• SOURCE DATA
---------------

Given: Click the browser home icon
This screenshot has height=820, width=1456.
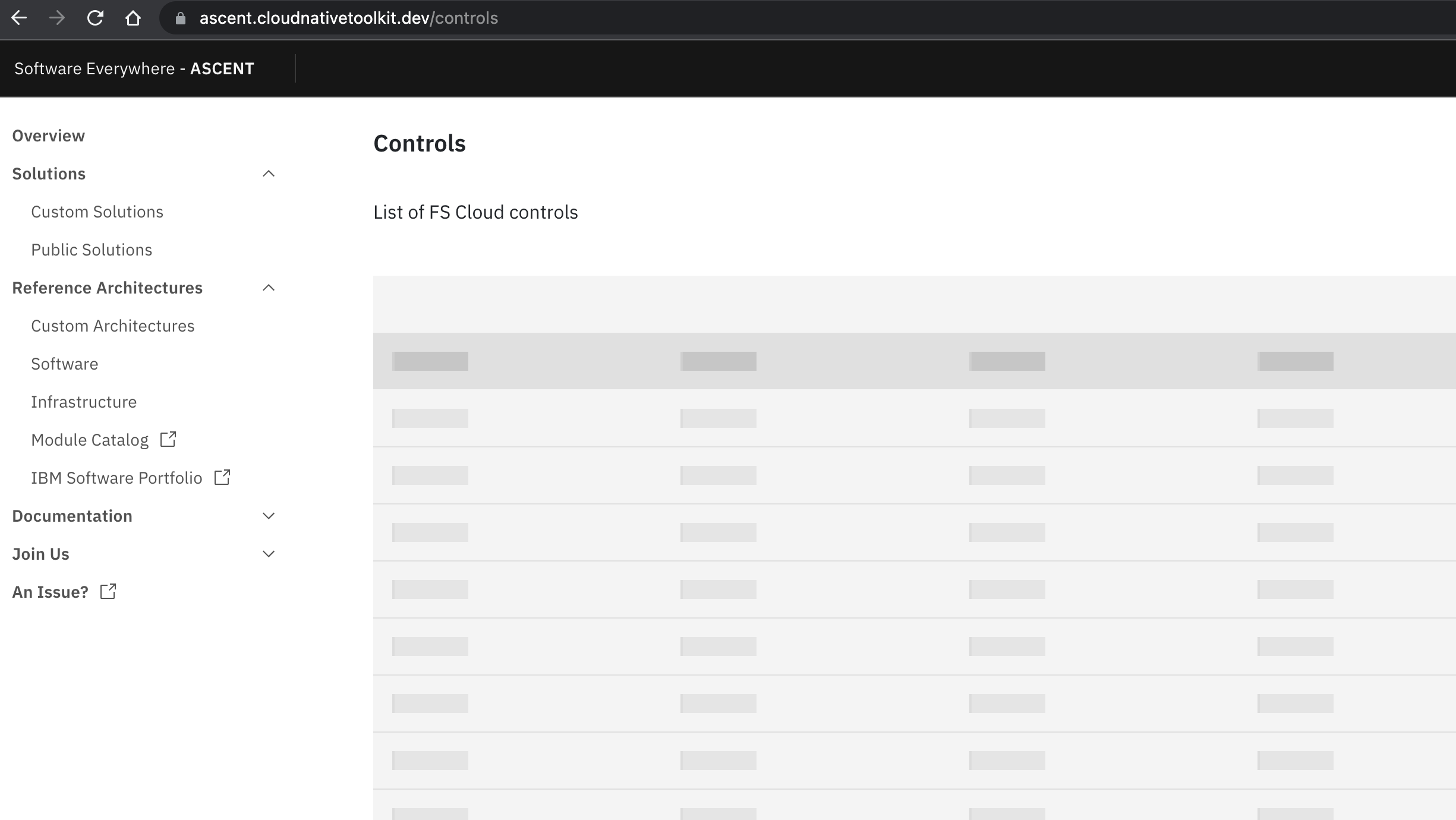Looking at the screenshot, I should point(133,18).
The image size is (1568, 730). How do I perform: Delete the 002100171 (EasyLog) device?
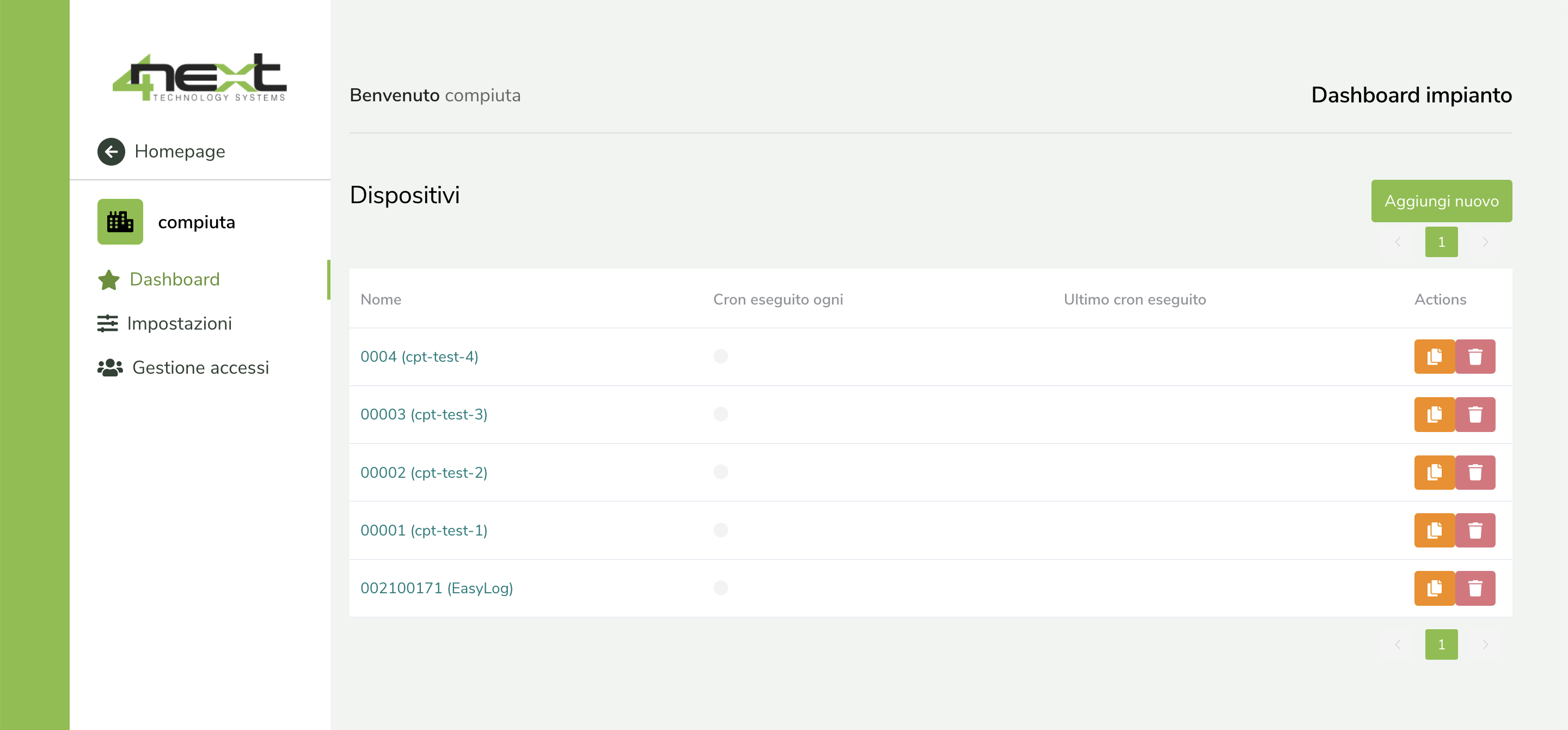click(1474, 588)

---------------

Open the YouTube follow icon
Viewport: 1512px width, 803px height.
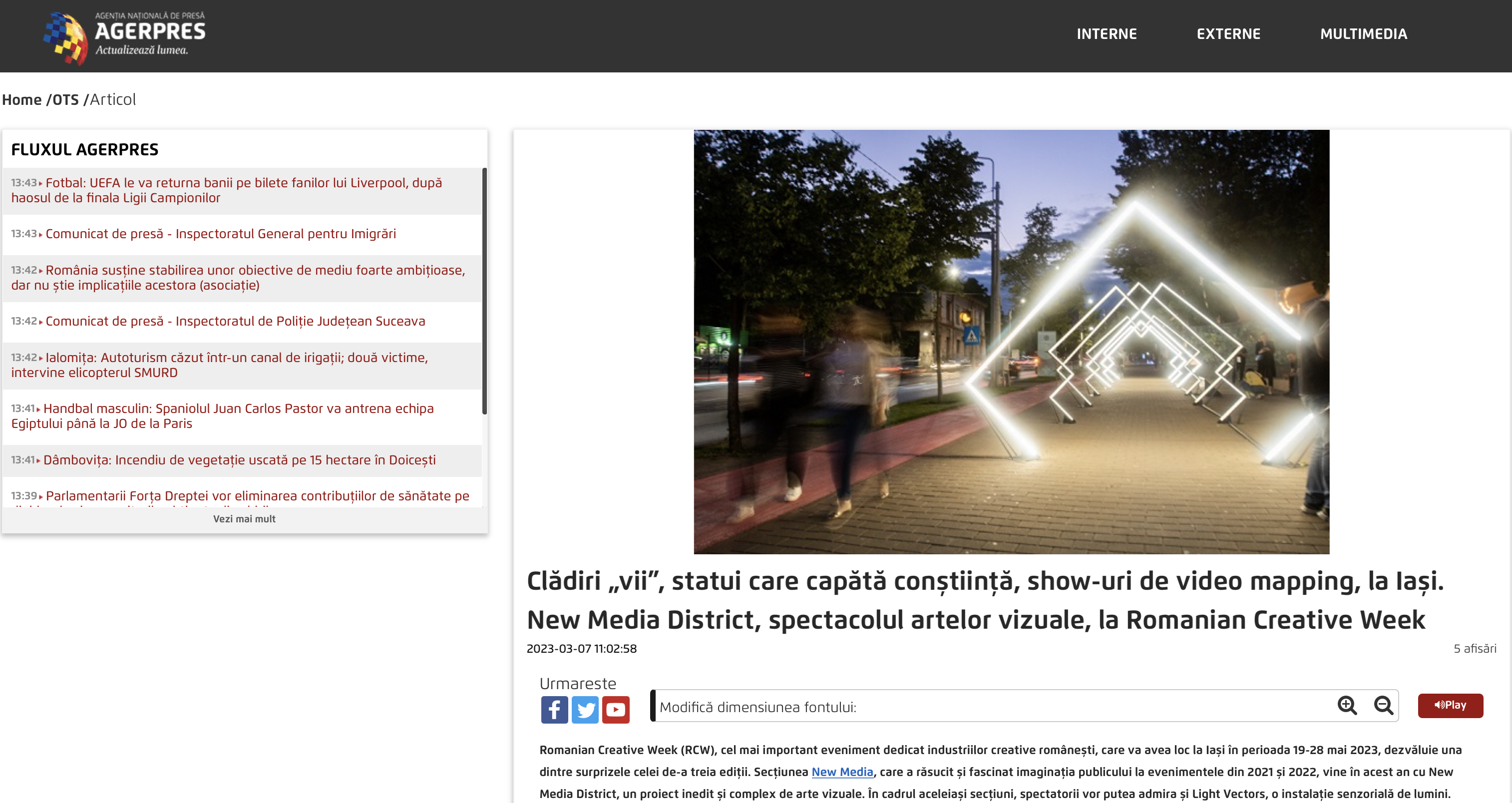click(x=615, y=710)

---------------

• TASK
In the listing above, count every line that contains "icon". Respond with the number alone.

• ANSWER SPACE
2